▶ _Records for the task_
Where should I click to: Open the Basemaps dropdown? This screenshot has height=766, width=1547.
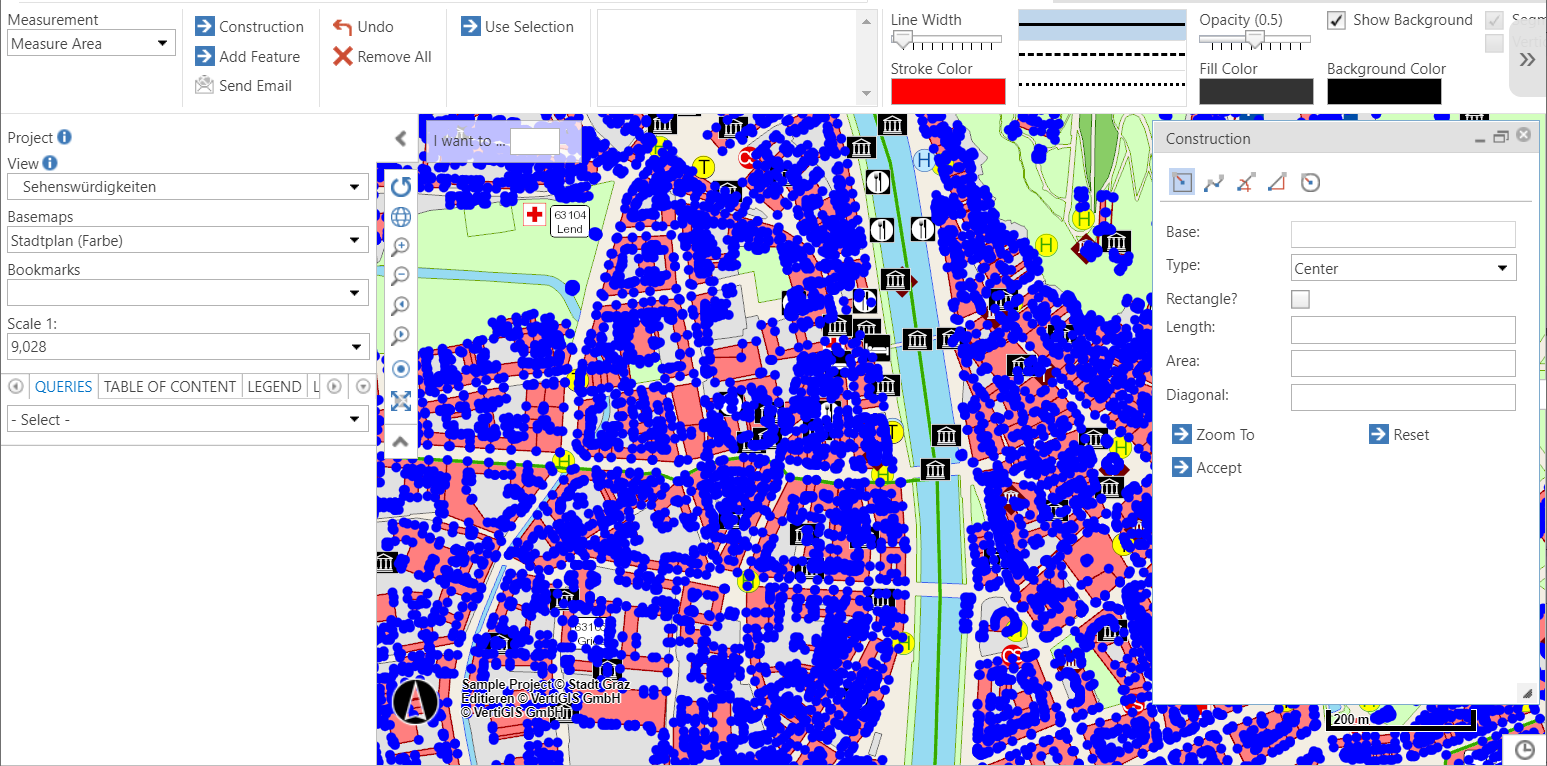pyautogui.click(x=187, y=240)
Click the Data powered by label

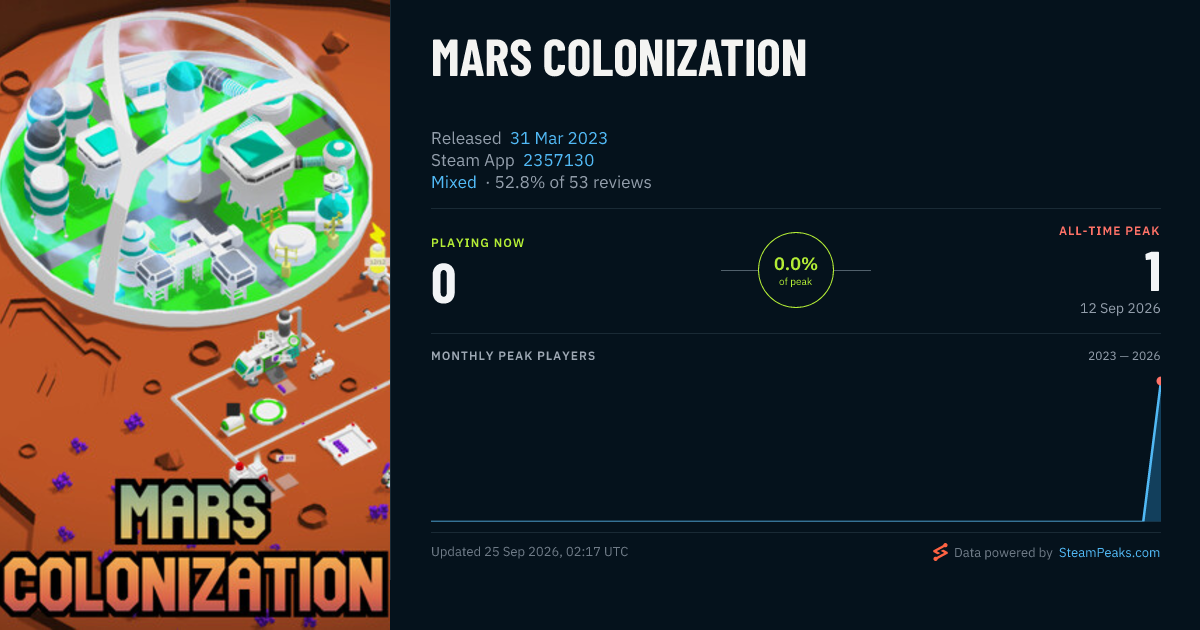[x=1003, y=553]
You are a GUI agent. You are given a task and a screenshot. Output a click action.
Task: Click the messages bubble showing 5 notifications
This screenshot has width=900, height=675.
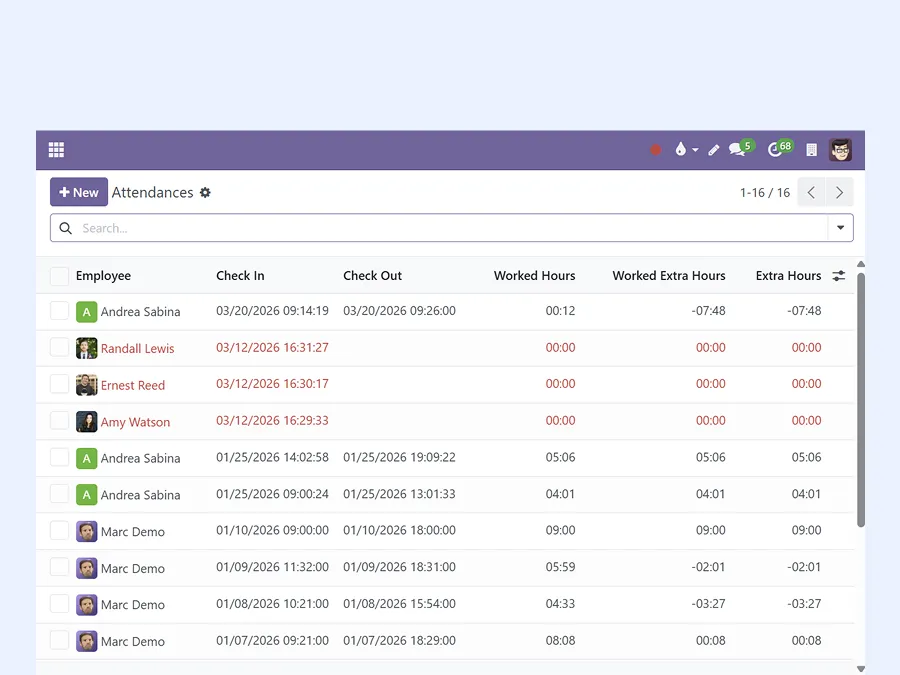click(x=737, y=149)
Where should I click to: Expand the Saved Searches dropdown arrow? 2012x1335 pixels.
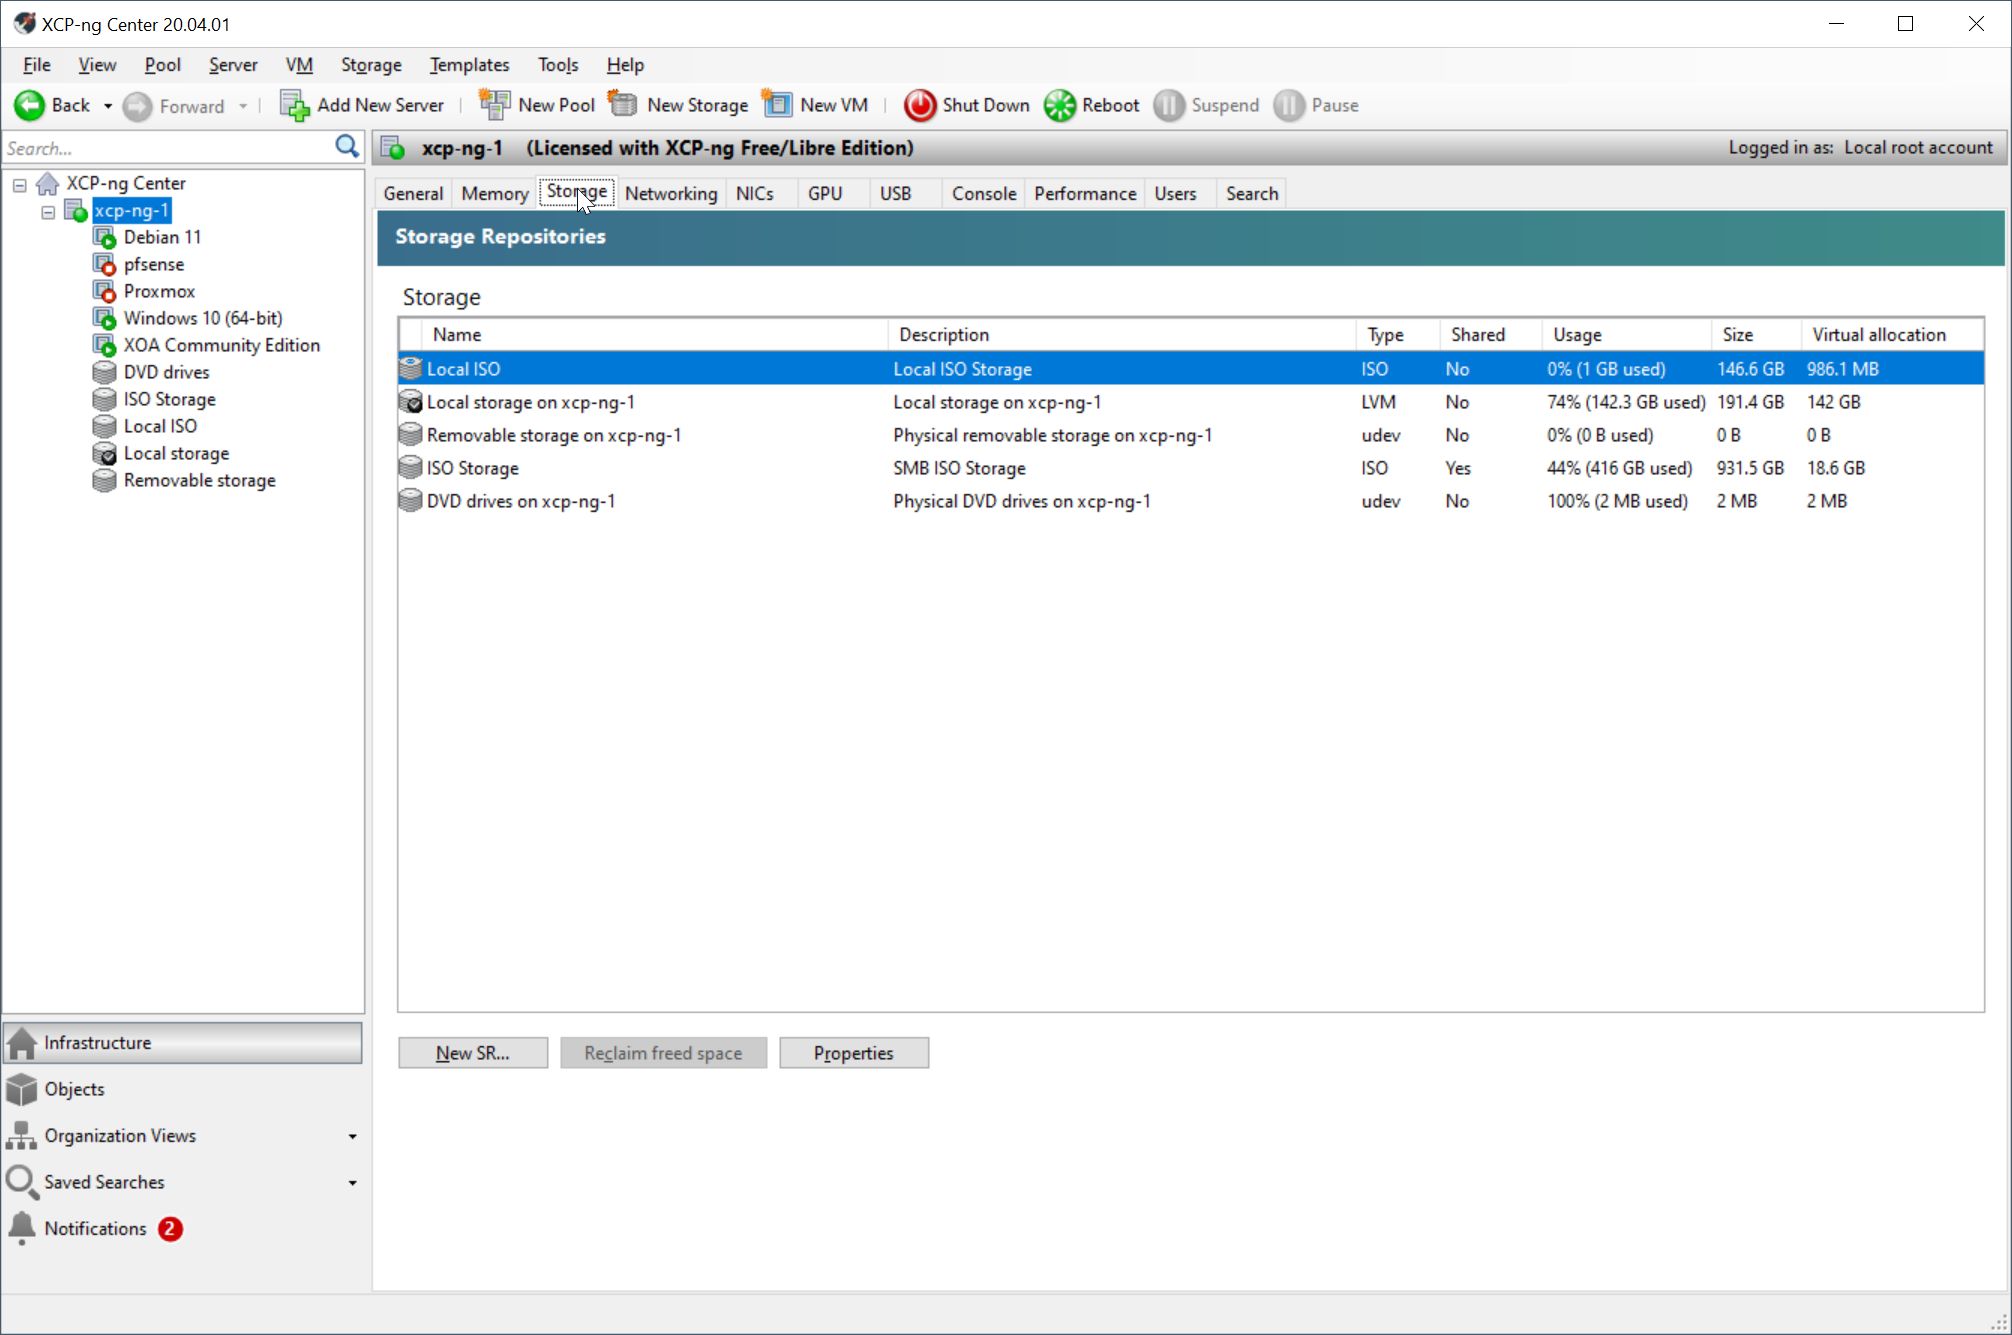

▶ _Given request_
Quote every row above word for word, leaving out the pictures.

▶ _Solution to this problem_
Where should I click to: Open the Basemaps dropdown? This screenshot has height=766, width=1547.
pyautogui.click(x=187, y=240)
Click the Data powered by label

[x=1003, y=553]
You are a GUI agent. You are given a task and a screenshot. Output a click action.
Task: Click the messages bubble showing 5 notifications
This screenshot has width=900, height=675.
click(x=737, y=149)
Where should I click to: Expand the Saved Searches dropdown arrow? 2012x1335 pixels.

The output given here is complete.